2

I am using the following Python - Beautifulsoup code to remove html elements from a text file:

from bs4 import BeautifulSoup

with open("textFileWithHtml.txt") as markup:
    soup = BeautifulSoup(markup.read())

with open("strip_textFileWithHtml.txt", "w") as f: 
    f.write(soup.get_text().encode('utf-8'))

The question I have is how can I apply this code to every text file in a folder(directory), and for each text file produce a new text file which is processed and where the html elements etc. are removed, without having to call the function for each and every text file?

adrCoder
  • 3,145
  • 4
  • 31
  • 56

2 Answers2

2

The glob module lets you list all the files in a directory:

import glob
for path in glob.glob('*.txt'):
    with open(path) as markup:
        soup = BeautifulSoup(markup.read())

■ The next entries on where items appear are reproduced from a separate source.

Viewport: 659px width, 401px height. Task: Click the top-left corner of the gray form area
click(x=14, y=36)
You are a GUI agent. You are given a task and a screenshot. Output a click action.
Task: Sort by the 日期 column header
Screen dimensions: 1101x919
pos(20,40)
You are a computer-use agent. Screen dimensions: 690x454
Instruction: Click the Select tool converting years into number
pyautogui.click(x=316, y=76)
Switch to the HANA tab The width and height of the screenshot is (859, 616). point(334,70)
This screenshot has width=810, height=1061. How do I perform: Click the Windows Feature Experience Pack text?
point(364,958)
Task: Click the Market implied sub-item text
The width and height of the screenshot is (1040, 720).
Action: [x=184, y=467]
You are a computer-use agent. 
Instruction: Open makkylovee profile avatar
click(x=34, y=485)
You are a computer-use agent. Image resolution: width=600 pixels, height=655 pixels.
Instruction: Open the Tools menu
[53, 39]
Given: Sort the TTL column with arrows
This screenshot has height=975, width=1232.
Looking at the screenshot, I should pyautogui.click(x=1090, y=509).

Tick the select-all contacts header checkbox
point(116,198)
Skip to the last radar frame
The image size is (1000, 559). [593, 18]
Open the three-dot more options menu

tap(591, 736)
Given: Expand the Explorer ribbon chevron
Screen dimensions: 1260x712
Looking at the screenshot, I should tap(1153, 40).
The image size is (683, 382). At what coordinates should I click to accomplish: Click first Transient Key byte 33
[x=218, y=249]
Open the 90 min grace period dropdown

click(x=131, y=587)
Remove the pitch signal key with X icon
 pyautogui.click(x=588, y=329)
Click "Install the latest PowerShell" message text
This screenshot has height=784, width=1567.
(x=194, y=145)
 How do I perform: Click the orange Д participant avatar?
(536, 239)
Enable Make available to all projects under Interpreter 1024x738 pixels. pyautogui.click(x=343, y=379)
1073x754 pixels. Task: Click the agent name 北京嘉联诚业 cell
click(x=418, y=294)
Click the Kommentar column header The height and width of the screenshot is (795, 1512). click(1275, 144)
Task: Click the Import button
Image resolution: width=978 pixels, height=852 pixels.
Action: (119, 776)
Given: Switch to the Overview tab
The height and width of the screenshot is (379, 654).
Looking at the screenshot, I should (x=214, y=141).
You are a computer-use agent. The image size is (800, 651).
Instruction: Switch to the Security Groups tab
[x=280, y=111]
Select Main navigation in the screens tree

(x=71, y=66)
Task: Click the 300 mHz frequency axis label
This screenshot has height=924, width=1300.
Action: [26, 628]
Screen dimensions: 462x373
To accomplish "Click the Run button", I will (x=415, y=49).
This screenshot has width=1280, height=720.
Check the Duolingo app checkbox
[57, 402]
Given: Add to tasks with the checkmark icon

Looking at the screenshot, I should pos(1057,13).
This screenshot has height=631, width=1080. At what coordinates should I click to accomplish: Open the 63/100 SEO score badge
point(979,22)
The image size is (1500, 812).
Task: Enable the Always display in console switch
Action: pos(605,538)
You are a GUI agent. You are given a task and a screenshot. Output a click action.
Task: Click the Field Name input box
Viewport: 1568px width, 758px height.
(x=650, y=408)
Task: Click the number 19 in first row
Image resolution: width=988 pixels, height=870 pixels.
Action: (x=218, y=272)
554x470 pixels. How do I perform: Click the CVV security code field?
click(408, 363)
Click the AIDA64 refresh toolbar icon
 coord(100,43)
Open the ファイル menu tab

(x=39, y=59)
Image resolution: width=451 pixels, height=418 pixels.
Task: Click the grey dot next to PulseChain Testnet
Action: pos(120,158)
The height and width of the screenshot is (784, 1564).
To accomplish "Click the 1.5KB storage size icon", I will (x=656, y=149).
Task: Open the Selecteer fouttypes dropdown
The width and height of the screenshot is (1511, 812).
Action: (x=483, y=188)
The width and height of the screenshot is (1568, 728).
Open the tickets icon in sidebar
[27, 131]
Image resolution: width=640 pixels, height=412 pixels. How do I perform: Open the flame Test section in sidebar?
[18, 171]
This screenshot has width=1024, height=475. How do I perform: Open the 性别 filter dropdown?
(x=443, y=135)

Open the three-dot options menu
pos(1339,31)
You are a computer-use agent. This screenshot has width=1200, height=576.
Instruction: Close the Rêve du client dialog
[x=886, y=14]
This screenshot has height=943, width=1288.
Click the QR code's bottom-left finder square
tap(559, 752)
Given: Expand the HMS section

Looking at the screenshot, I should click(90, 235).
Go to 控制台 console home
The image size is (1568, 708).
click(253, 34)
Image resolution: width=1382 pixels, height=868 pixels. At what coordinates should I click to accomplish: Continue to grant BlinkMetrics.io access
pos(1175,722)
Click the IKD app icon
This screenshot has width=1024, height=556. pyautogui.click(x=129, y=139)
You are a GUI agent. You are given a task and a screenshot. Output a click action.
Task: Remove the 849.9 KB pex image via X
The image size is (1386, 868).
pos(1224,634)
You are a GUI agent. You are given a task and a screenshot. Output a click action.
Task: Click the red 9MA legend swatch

    with open("strip_" + path, "w") as f: 
        f.write(soup.get_text().encode('utf-8'))

If you want to also do that for every subfolder recursively, check out os.walk

Arthur
  • 4,093
  • 3
  • 17
  • 28
1

I would leave that work to the OS, simply replace the hardcoded input file with input from external source, in argv array, and invoke the script inside a loop or with a regular expression that matches many files, like:

from bs4 import BeautifulSoup
import sys

for fi in sys.argv[1:]:
    with open(fi) as markup:
        soup = BeautifulSoup(markup.read())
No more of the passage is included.